Exosome involvement as carriers of cellular information in cancer progression is a promising strategy in the field of vectors for targeted drug delivery. And well established functional exosomes mimetics strongly increased the pharmaceutical acceptability of such drug delivery system [129]. Via drug delivery abilities for breast cancer target therapy, exosomes delivered chemotherapeutics such as doxorubicin to tumor tissue and suppressed cancer growth [130]. As natural carriers of miRNA, exosomes could be exploited as an RNA drug delivery system as cancer therapy. One study has examined that modified exosomes can be used to transfer nucleic acid drugs such as let-7a to epidermal growth factor receptor (EGFR)-positive breast cancer cells [131]. Recently, different groups have demonstrated that exosomes can be loaded on doxorubicin and with the aid of targeting moieties can efficiently release doxorubicin to different types of cancer cells [132]. In breast and ovarian cancer mouse models, exosomal doxorubicin significantly increased the therapeutic index of doxorubicin and limited the crossing of doxorubicin through the myocardial endothelial cells and avoiding accumulation of drug in the heart without affecting other organs. [133]. However, several essential issues need to be resolved to use exosomes more efficiently and widely. For instance, the drug delivery system requires that nucleic acid drugs can be efficiently transfected into exosomes, and the suitable host cells for exosome injection is an essential factor for future clinical applications.

Exosomes have been found to be involved in modulation of immune system, and the clinical use of exosomes showed promising results in cancer immunotherapy [134, 135]. Autologous dendritic cell-derived exosomes have been proved to be well tolerated in patients with advanced non-small cell lung cancer and metastatic melanoma [136, 137]. Therapeutic filtration of cancer exosomes from the circulation could alleviate exosome-mediated immune suppression and increase cancer immunotherapy efficacy [138]. Since tumor-derived exosomes contained various cytosolic and membranous tumor antigens, exosomes have been used as a nanoscale cancer vaccine and a promising candidate for cancer therapy [139].

Exosomes-based breast tumor therapy.

Figure 6: Exosomes-based breast tumor therapy. a.

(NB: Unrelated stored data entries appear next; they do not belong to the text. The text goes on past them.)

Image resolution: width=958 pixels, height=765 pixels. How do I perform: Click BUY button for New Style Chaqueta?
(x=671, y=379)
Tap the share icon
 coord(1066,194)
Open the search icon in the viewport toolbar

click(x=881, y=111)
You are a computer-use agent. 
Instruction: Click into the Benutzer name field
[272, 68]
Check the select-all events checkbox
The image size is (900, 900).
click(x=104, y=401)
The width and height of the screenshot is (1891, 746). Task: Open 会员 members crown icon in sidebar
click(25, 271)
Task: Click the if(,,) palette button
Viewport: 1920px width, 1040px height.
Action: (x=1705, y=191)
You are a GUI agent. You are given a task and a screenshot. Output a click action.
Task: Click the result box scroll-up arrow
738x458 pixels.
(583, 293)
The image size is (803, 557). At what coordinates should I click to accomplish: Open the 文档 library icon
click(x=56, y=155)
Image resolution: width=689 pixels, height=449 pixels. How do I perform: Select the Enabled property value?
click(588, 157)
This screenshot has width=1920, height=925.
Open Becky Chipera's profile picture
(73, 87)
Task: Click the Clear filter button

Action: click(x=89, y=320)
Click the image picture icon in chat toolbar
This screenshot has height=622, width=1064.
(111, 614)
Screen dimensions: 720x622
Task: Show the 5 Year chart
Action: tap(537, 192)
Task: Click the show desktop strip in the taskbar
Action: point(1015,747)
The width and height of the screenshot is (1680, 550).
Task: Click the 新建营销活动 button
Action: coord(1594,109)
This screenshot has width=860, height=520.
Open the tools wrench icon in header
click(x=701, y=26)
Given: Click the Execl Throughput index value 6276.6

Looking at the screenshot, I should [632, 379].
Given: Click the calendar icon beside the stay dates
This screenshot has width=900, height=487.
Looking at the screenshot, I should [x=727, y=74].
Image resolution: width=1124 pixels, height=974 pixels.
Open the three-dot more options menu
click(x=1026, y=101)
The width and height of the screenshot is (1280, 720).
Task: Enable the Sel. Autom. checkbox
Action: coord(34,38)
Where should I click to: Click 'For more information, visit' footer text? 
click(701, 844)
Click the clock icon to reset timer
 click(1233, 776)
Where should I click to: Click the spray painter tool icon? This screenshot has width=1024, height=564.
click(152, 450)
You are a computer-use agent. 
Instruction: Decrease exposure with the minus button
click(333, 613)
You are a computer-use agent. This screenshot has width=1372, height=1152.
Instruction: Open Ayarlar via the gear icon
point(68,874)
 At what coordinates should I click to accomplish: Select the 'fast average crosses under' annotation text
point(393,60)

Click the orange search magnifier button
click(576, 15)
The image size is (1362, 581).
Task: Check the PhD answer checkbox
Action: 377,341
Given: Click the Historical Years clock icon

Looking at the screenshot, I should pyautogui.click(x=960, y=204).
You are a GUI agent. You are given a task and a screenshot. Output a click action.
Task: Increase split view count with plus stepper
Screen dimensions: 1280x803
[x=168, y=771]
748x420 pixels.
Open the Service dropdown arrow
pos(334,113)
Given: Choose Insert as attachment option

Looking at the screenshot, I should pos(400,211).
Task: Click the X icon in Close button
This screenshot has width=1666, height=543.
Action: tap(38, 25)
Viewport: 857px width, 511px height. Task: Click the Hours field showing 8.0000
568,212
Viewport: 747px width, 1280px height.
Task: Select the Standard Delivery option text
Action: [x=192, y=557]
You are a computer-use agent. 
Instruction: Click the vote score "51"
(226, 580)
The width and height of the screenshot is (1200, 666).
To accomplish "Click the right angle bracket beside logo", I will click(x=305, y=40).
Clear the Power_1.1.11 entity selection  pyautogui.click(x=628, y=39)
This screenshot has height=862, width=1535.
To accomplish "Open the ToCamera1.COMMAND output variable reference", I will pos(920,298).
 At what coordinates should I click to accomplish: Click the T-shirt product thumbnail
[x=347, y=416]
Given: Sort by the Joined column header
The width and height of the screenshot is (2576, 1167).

Deliver exosomes containing miRNA, small interference RNA (siRNA), and/or anti-cancer drugs to target cancer cells; b. Activation of the immune system against cancer cells by implementing vaccines of exosomes containing proteins with unique or higher expression in tumor cell; c. To removal cancer or stromal derived exosomes containing oncogene related components from cancer patients’ circulation via molecule sponge or a hemodialysis-like process; d. To decrease oncogenic components containing exosomes production or releasing through targeting exosomes formation related pathway; e. Inhibition of exosomes uptake in recipient cells by blocking exosome ligands.

Conclusion

Exosomes can act as critical signal transduction facilitators between cancer cells and their recipient cells, via releasing a wide variety of biological molecules, such as miRNAs, proteins and their complexes, affecting the interaction of distant cancer cells in the tumor microenvironment and the breast cancer progress. In this review, we further elaborate the contribution of the cancer and stromal cells derived exosomes to regulating breast cancer progression. With the development of novel therapeutic strategies targeting or utilizing exosomes, it will lead to more effective prevention and intervention strategies in breast cancer therapy. However, it is critical to note that crucial contents of exosomes are still not fully elucidated, and there is still a long road to fully understand the role of exosomes in breast cancer progress. Exosome-based therapies, exosomes served as predictive and prognostic biomarkers still need to be firmly validated by further preclinical and multicenter clinical validation studies.

Acknowledgments

This work is supported by National Natural Science Foundation of China (No. 81602471 , No. 81672729, No. 8167284), Natural Science Foundation of Zhejiang Province (No. Q16H160010) by grant from sub-project of China National Program on Key Basic Research Project (973 Program) (No. 2014CB744505).

Conflicts of interests

The authors declare that they have no competing interests.